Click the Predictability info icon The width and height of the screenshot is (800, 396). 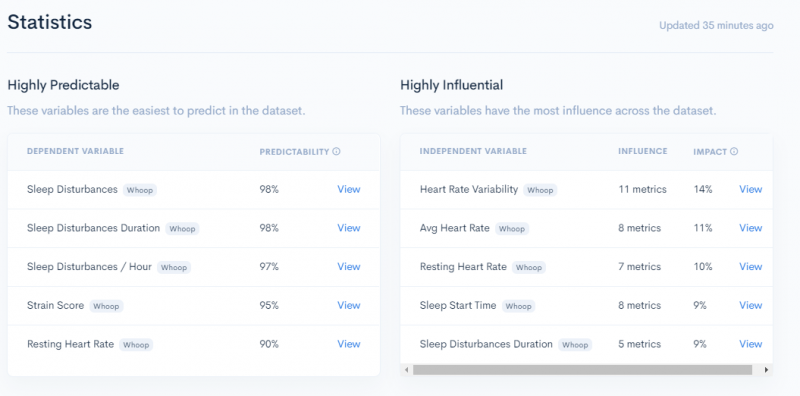pos(336,152)
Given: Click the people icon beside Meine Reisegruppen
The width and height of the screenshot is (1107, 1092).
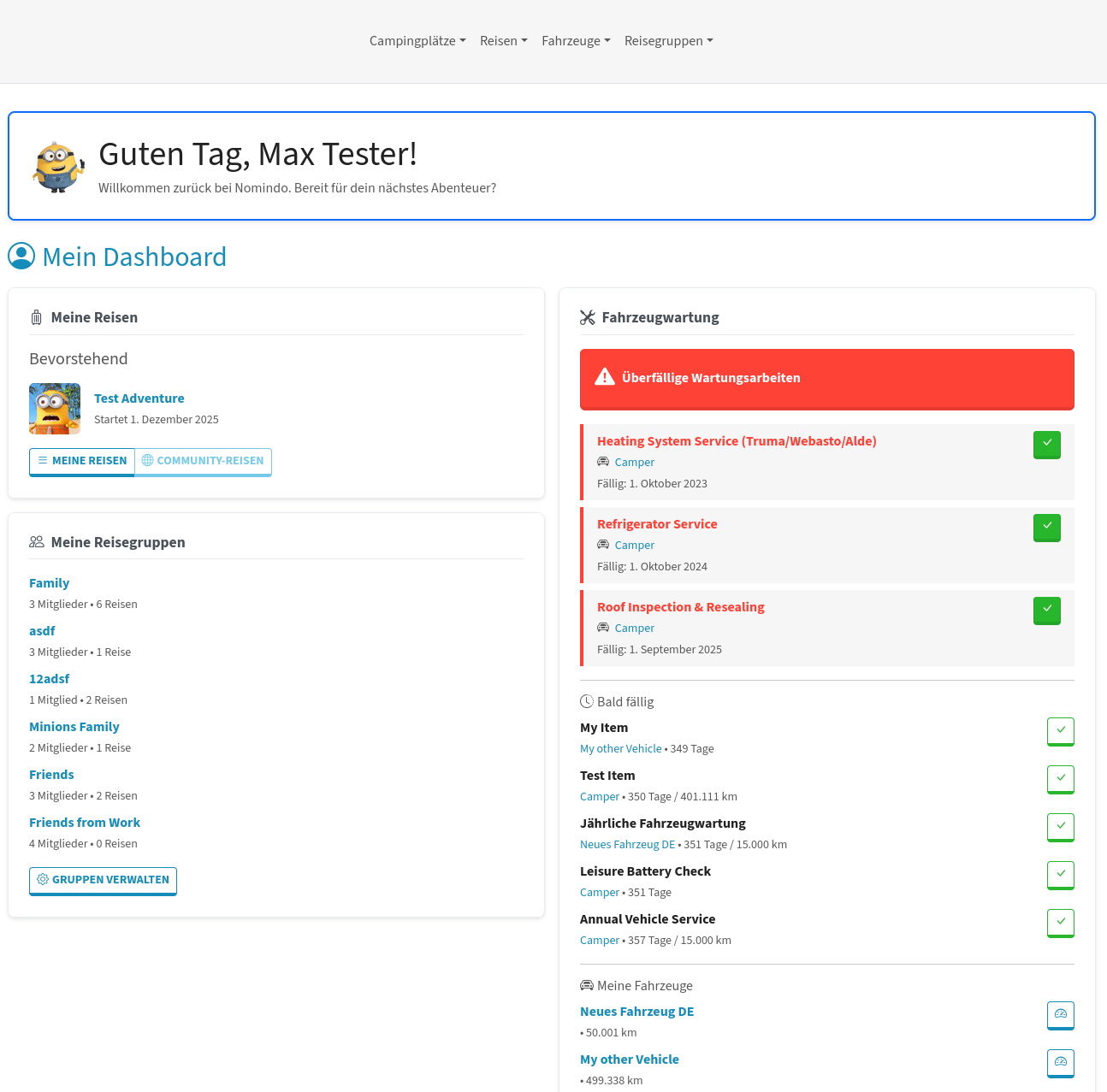Looking at the screenshot, I should point(36,542).
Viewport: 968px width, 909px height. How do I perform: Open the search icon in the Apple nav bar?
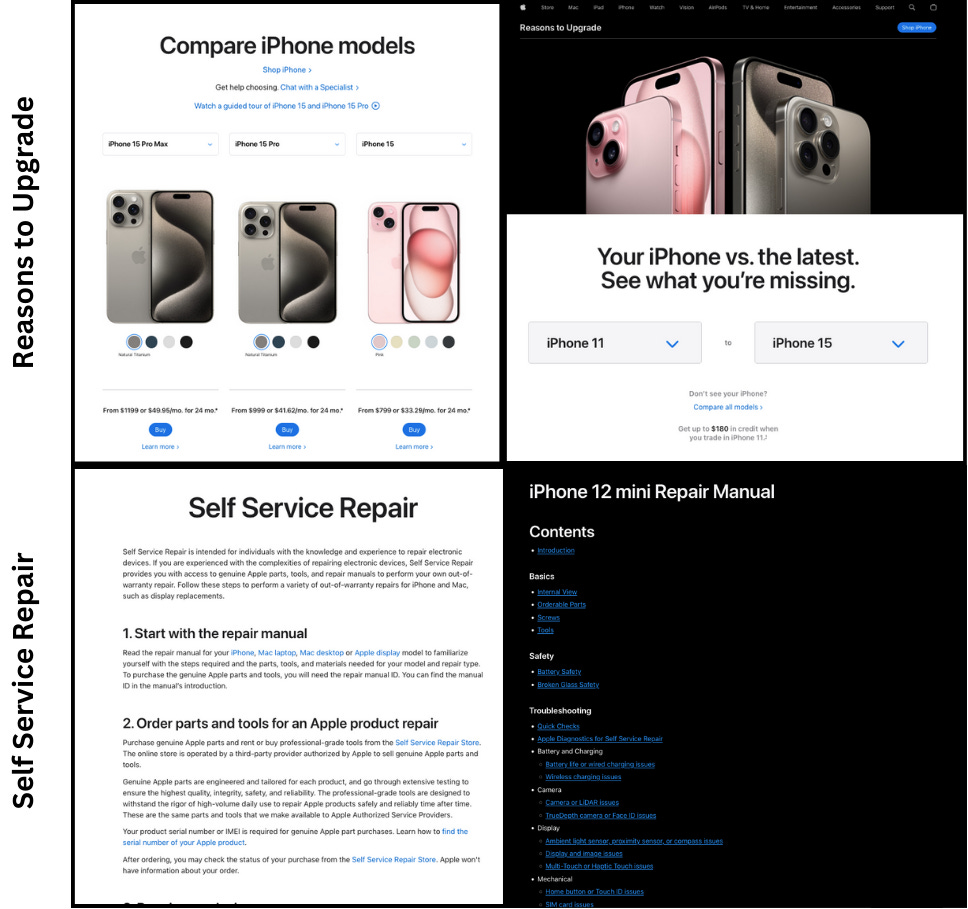(912, 7)
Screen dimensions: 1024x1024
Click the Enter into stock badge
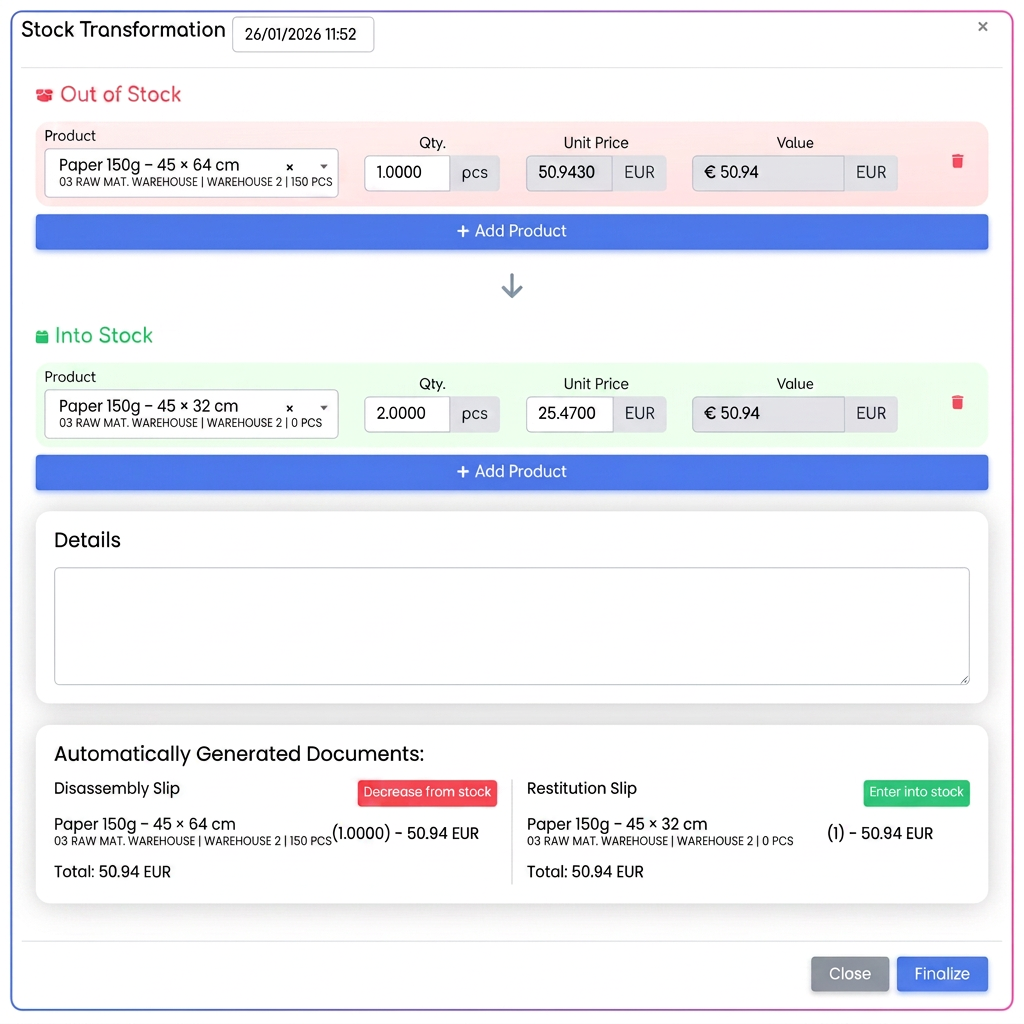(x=916, y=792)
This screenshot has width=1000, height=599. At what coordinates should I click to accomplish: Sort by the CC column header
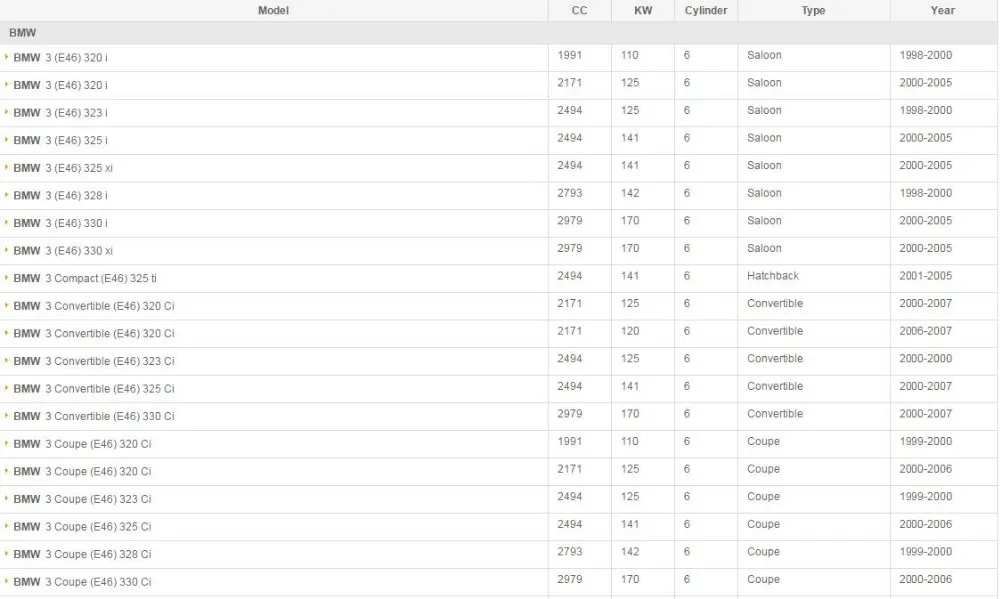point(579,10)
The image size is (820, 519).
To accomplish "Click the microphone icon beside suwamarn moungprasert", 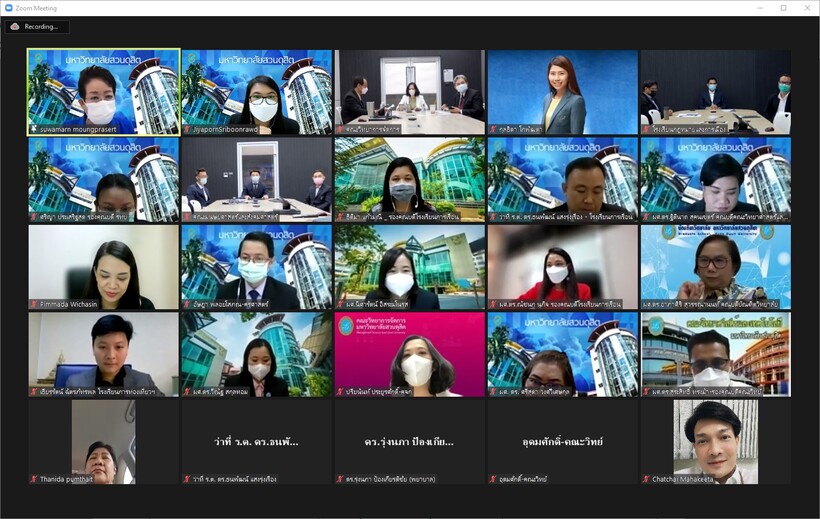I will point(33,129).
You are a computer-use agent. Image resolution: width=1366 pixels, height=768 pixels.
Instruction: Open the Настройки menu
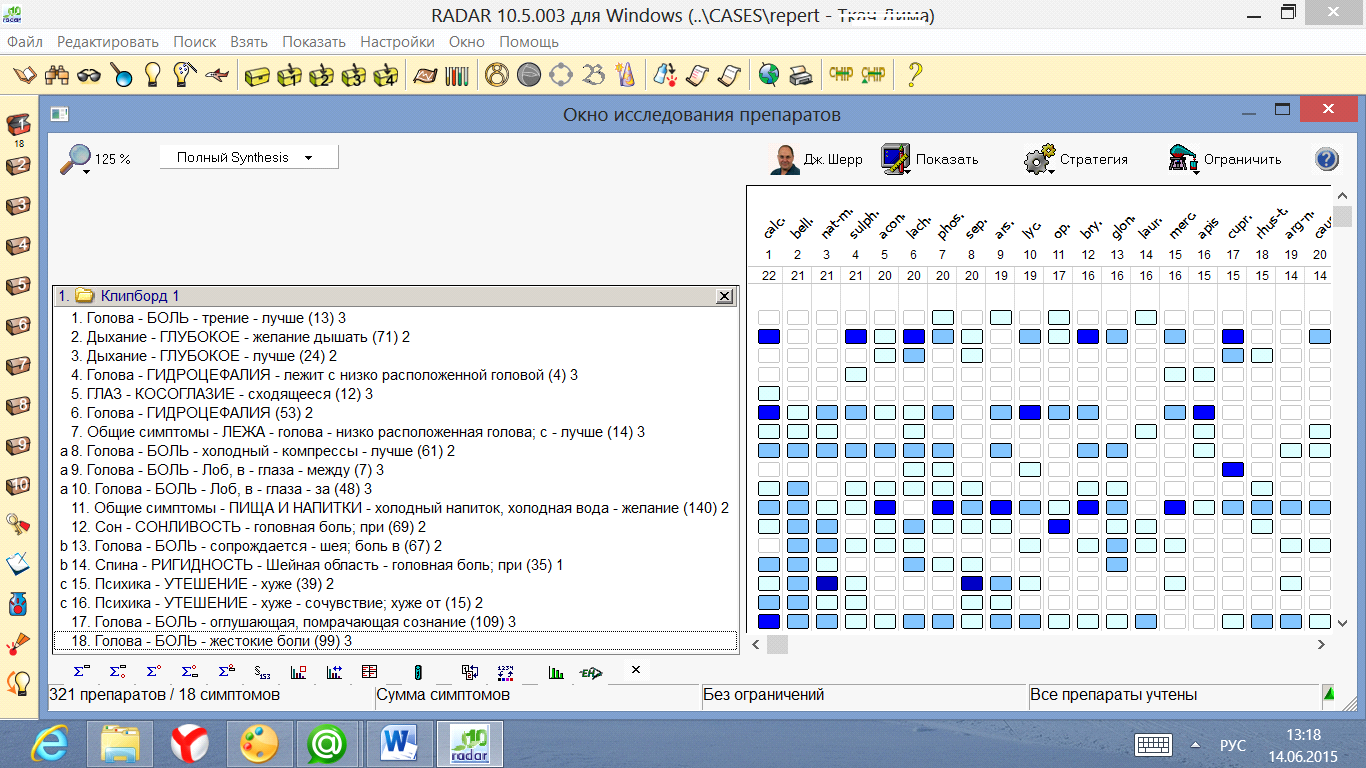(x=397, y=42)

========

Exercise instructions: Lines from the one that holds "You are a computer-use" through the final line of the material are to be duplicated exactly; no pictures belong in the copy.

Answer box:
You are a computer-use agent. Image resolution: width=1366 pixels, height=768 pixels.
Instruction: Open the Настройки menu
(x=397, y=42)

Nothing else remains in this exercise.